The harmonic mean of the roots of the equation $ (5 + \sqrt 2 ){x^2} - (4 + \sqrt 5 )x + 8 + 2\sqrt 5 = 0 $ .
 $
  A.2 \\
  B.4 \\
  C.6 \\
  D.8 \\
 $

Answer 1

Hint: In order to get the right answer we need to use the formula of harmonic mean for two numbers and calculate the sum and product of roots of the equation given and then put those values in the formula of Harmonic mean. Doing this will solve your problem and will give you the right answer.

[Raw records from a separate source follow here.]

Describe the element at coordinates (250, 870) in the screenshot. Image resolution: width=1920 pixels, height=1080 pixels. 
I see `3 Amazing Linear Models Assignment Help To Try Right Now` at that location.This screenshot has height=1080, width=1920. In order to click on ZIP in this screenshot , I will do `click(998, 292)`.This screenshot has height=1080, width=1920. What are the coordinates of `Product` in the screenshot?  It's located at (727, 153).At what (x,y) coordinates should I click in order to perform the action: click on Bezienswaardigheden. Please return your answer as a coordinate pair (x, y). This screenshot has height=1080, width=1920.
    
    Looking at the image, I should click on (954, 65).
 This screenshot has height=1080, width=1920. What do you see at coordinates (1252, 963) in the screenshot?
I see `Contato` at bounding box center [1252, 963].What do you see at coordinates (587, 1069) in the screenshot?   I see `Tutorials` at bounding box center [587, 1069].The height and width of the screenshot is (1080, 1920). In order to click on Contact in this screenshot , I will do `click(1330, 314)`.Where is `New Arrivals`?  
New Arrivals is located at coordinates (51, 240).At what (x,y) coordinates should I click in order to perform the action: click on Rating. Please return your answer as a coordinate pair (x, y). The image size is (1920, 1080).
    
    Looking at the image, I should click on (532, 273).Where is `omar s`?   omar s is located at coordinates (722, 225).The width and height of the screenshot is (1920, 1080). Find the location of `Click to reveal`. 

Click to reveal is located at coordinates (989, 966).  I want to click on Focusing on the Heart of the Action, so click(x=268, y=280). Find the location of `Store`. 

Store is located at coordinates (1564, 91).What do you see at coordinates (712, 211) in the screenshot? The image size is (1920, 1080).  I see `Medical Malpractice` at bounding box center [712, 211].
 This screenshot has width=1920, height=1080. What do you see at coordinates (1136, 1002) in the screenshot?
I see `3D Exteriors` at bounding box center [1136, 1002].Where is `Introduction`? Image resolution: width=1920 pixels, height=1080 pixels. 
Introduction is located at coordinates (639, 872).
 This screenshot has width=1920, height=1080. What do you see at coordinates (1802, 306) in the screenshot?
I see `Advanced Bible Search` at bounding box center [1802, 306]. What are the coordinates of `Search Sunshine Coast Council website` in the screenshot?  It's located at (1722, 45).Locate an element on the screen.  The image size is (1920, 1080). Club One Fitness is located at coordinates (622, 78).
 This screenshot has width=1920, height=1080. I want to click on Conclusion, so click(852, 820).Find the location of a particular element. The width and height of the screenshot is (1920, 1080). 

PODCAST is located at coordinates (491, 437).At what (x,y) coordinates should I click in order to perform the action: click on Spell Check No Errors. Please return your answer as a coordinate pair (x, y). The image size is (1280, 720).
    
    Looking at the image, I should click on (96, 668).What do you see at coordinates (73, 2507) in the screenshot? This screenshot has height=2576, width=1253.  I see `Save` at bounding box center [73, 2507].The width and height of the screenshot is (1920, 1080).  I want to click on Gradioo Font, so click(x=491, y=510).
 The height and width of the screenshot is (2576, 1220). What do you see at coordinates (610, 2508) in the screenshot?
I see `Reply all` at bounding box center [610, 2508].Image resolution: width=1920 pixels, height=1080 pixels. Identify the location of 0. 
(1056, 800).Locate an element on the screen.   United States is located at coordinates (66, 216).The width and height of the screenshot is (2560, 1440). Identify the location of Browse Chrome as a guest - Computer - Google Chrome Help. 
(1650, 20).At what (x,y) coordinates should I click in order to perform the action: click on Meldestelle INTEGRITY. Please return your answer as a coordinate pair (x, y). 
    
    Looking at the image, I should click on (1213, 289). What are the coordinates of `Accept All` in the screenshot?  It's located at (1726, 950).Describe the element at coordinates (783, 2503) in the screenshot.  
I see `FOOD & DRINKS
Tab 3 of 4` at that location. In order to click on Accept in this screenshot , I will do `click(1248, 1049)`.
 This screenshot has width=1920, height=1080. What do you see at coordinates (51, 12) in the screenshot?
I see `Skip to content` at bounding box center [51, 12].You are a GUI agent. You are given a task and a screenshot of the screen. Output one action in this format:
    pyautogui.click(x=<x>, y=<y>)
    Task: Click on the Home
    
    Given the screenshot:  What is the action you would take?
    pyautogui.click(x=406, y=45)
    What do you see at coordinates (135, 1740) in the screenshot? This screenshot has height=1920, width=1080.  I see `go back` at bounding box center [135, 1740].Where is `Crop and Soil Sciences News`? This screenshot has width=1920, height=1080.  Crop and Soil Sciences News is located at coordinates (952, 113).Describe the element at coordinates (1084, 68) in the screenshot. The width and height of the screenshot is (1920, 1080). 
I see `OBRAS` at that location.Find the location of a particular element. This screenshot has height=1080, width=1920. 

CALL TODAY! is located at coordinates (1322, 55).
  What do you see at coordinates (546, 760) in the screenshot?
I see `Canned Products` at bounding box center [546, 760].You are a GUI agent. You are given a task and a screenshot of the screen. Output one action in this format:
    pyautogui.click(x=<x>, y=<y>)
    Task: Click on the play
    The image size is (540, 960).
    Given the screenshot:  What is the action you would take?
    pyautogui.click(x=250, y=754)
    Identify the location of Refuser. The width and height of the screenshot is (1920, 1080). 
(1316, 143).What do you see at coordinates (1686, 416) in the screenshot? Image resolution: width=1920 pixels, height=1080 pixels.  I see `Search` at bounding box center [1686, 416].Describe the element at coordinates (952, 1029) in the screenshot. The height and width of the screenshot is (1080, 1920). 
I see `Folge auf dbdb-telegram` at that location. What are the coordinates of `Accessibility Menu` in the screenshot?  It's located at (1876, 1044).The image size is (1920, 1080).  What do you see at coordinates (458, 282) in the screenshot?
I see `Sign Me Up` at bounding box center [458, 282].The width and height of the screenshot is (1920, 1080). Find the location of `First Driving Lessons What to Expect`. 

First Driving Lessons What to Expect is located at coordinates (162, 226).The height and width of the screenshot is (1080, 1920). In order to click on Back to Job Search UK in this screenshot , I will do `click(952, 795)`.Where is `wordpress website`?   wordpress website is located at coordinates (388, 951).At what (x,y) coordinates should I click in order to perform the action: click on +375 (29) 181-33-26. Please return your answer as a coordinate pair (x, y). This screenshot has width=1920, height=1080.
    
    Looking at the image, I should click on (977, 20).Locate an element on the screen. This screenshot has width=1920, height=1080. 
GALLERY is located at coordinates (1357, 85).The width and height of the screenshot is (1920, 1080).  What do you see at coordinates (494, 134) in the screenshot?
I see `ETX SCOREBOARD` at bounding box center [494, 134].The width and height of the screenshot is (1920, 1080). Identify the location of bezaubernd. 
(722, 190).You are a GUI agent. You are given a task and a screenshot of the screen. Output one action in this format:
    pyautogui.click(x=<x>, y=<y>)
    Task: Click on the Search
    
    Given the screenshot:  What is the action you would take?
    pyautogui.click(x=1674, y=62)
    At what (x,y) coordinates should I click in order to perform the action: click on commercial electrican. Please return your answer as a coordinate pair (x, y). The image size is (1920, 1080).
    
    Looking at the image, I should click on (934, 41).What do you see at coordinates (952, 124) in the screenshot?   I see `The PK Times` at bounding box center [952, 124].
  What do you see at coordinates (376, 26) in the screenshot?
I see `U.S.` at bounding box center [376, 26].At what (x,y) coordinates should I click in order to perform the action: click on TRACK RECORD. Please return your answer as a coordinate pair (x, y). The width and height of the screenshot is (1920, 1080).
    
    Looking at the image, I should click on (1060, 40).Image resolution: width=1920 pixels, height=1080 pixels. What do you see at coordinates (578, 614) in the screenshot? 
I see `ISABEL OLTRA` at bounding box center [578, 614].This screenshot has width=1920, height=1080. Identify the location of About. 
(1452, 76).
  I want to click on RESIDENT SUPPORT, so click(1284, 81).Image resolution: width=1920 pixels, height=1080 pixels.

Complete step-by-step answer:
The given equation is $ (5 + \sqrt 2 ){x^2} - (4 + \sqrt 5 )x + 8 + 2\sqrt 5 = 0 $ ……….(1)
It is a quadratic equation that will have two roots.
We know that the harmonic mean of two numbers p and q will be HM = $ \dfrac{{{\text{2pq}}}}{{{\text{p + q}}}} $ ………..(2)
We also know that if there is a quadratic equation $ a{x^2} + bx + c = 0 $ .
Then its sum of roots will be $ - \dfrac{b}{a} $ and product of roots will be $ \dfrac{c}{a} $ .
Let us consider p and q as the roots of the equation (1)
Then sum of roots will be p + q = $ \dfrac{{4 + \sqrt 5 }}{{5 + \sqrt 2 }} $ and product of root is pq = $ \dfrac{{8 + 2\sqrt 5 }}{{5 + \sqrt 2 }} $ .

Putting the values of sum and product of p and q in equation (2) we get harmonic mean
HM = $ \dfrac{{2\left( {\dfrac{{8 + 2\sqrt 5 }}{{5 + \sqrt 2 }}} \right)}}{{\dfrac{{4 + \sqrt 5 }}{{5 + \sqrt 2 }}}} = \dfrac{{2\left( {8 + 2\sqrt 5 } \right)}}{{4 + \sqrt 5 }} = 2\left( 2 \right) = 4 $ .
Hence the answer is 4.
So, the correct option is B.

Note:To get such problems solved you need to remember the formula of harmonic mean of two numbers. Here don’t try to find the roots of the equation it will take time and here it will be complex. Here you have to observe the formula of harmonic mean which is contained in the sum and product of roots. So, you have to obtain the sum and product of roots of the quadratic equation and put those values in the formula of harmonic mean to get the answer of harmonic mean. Remembering the technique to obtain the sum and product of quadratic, cubic, biquadratic etc. equations will help you further.